Page
>>

In July 2000, it was made public that Halifax West High School was too sick to be occupied, and a meeting was held at a nearby junior high school to discuss options and plans of what to do. The School Board Proposal was to absorb the Halifax West community into the other high schools in the HRM, however the outrage from the community quickly stopped these plans. At the meeting, other options were discussed, including using the building of a new junior high school that was yet to open in the Clayton Park West neighbourhood. Other plans were for many portables to be used to accommodate the classes. Still the most feasible plan was to go into split shifts while a concrete plan of action was created.

The students of Halifax West took school buses from various locations around the neighbourhood to J. L. Ilsley High School in nearby Spryfield. The 2000 - 2001 school year was spent on split shift, with the native students of J. L. Ilsley starting classes at 7:30 am, and ending at 12:30 noon, while the Halifax West students would start classes 12:45 noon and end at 5:45 pm. In the winter months, both schools faced the hazard of riding buses in the early morning or early evening darkness.

For the 2001 - 2002 school year, another plan was devised. For the first semester, (September - December) the students of HWHS would be split up somewhat. The grade 10 and grade 11 classes would be conducted at B.C. Silver, an abandoned junior high school close to J. L. Ilsley. The grade 12s would attend J. L. Ilsley, with their own teachers, however attend classes during the same time and on the same bell system as the J. L Ilsley students. For the second Semester, the students were all amalgamated into one building. This building was the Gordon Bell Building located in Cole Harbour Nova Scotia, approximately 45 minutes and one bridge crossing away from the old Halifax West. Although it was far away, the students of Halifax West were generally happy to be together, and even happier to be in a healthy building.

During these years in limbo, the Halifax West community was lobbying for a new school. After several years of pressure on provincial and municipal politicians, the Department of Education agreed to fund a new school in the suburb of Clayton Park, adjacent to Fairview.  The new structure was built in the Clayton Park West neighbourhood, near the summit of Geizers Hill, and was completed in the fall of 2002. There was a great deal of debate as to what the name of the school would be. The Students of the HWHS worked to maintain the name, as it would be a testament to the fact that after all the time they spent in limbo, they were not just a building, but rather a community. The Students of Halifax West spent one more semester in the Gordon Bell Building, and then attended the new structure which opened in January 2003 as Halifax West High School. Upon opening in 2003 it was decided the four feeder schools would be Fairview Junior High, Clayton Park Junior High, Park West School, and Brookside Junior High.

<<

Task goal
Please decide whether each statement below agrees with the Halifax West text, answering yes or no and quoting the deciding words from the text. 1. During the 2000 - 2001 split shift, Halifax West students began classes at 12:45. 2. In the first semester of 2001 - 2002, the grade 12 students attended B.C. Silver. 3. The new school opened to students in the fall of 2002.

Provided information

>>

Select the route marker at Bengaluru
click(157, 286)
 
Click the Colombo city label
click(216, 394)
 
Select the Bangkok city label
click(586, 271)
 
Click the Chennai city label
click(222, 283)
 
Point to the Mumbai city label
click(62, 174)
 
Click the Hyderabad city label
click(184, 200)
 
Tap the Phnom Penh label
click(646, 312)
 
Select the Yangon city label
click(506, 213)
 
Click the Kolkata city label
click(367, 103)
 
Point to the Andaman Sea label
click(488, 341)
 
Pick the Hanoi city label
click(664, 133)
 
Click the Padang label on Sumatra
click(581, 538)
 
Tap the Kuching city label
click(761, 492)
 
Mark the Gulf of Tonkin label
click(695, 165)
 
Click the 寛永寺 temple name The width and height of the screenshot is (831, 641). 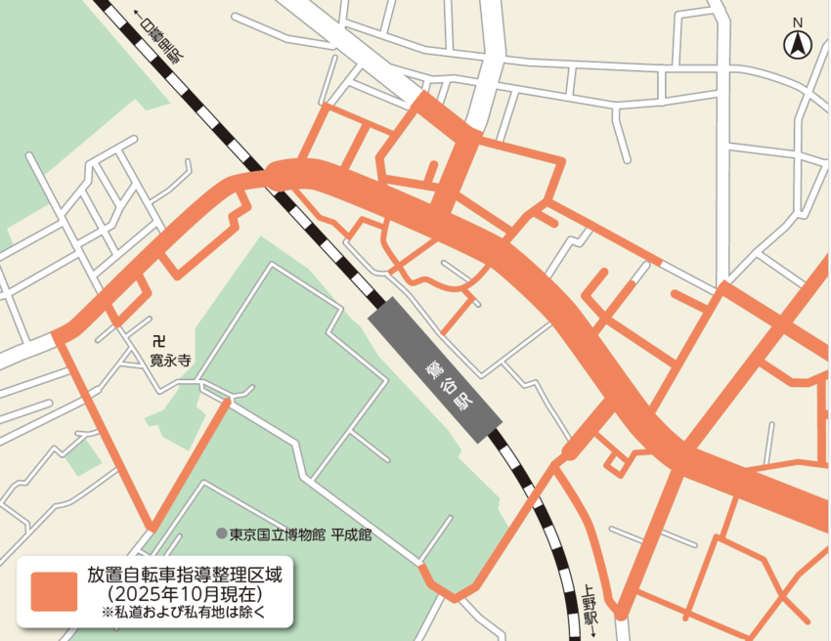(x=169, y=361)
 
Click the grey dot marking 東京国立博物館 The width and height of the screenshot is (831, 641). (x=222, y=534)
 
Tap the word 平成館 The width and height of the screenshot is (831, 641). (x=351, y=535)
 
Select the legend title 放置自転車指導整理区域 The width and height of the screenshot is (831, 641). (x=177, y=574)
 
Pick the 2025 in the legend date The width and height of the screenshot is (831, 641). (x=138, y=593)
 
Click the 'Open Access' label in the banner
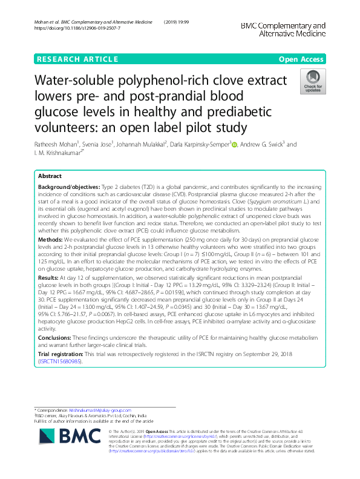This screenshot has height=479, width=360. (302, 59)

<<

Result
1. Yes: "the Halifax West students would start classes 12:45 noon and end at 5:45 pm"
2. No: "The grade 12s would attend J. L. Ilsley"
3. No: "then attended the new structure which opened in January 2003 as Halifax West High School"